Review of Eternal Love

Eternal Love (1929)
It's subtle AND it's breast-heaving
28 February 2002
I saw this screened at the Bay City/Saginaw show, and although I was skeptical and even jaded about it while I was watching it, the imagery, the atmosphere, and the intensity of the subject (not to mention of the performances) provided me with my most powerful memories of the festival. Barrymore is not a dapper figure here, but his appeal and his talent for projecting smoldering fire is 100% intact. He is ably abetted by the angelic blonde, Camilla Horn, and the fiery, wildly uninhibited Mona Rico (a late silent discovery quickly forgotten, but who does turn up dancing a bit in John Carroll's ZORRO serial.) Horn is a delicate beauty suspiciously strung together with steel wire, while Rico goes some lengths to out-spitfire Lupe Velez, and does she ever wear a jacket?
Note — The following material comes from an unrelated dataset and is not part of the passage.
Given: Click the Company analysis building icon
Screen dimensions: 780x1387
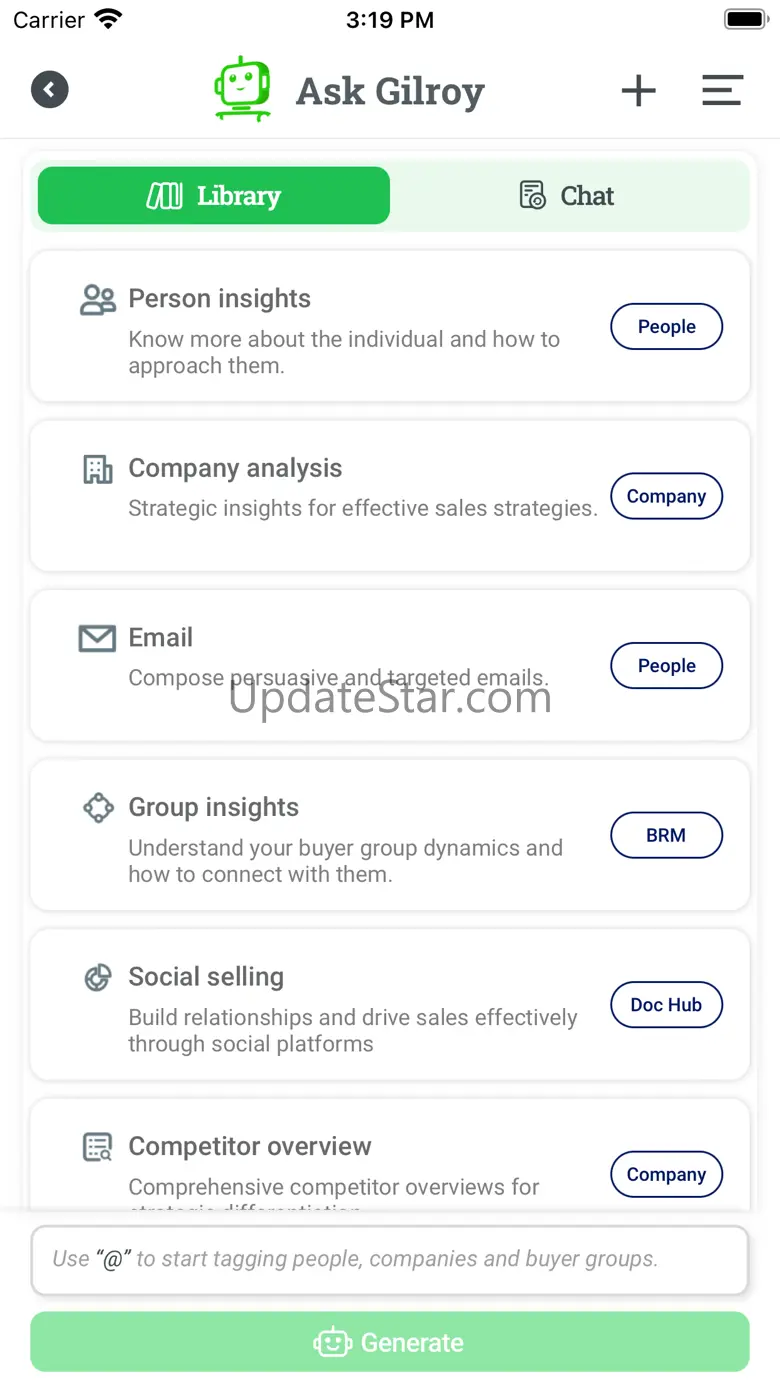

Rico's character is sooooo hot, that she is hardly ever seen wearing costuming that can contain her writhing, lusting, scheming torso. That she is supported in her efforts every step of the way by her mother is no vote for quality parenting, not by any stretch of the imagination, and Heaven help poor John. Poor, poor John. There is something about physical attraction in silent cinema, it can be obvious, nostril-flaring, eye-popping (or, as in the case of Miss Rico, breast-heaving) but when it's subtle, as with Barrymore and Horn, it can scorch the screen along with your eyes and imaginations. They are met subtlety for subtlety by the second male lead, handsome Victor Varconi, a fine actor often underused in the talking era, and are matched in color by Hobart Bosworth as Horn's Reverend father, and Bodil Rosing as their housekeeper. Evelyn Selbie, who portrays Mona Rico's horrible hag of a mother, seems to have had quite a career playing mothers in the Silents, and parlayed such roles into lesser talking picture assignments such as "Screaming woman" or "Immigrant woman," or "Tenement Woman."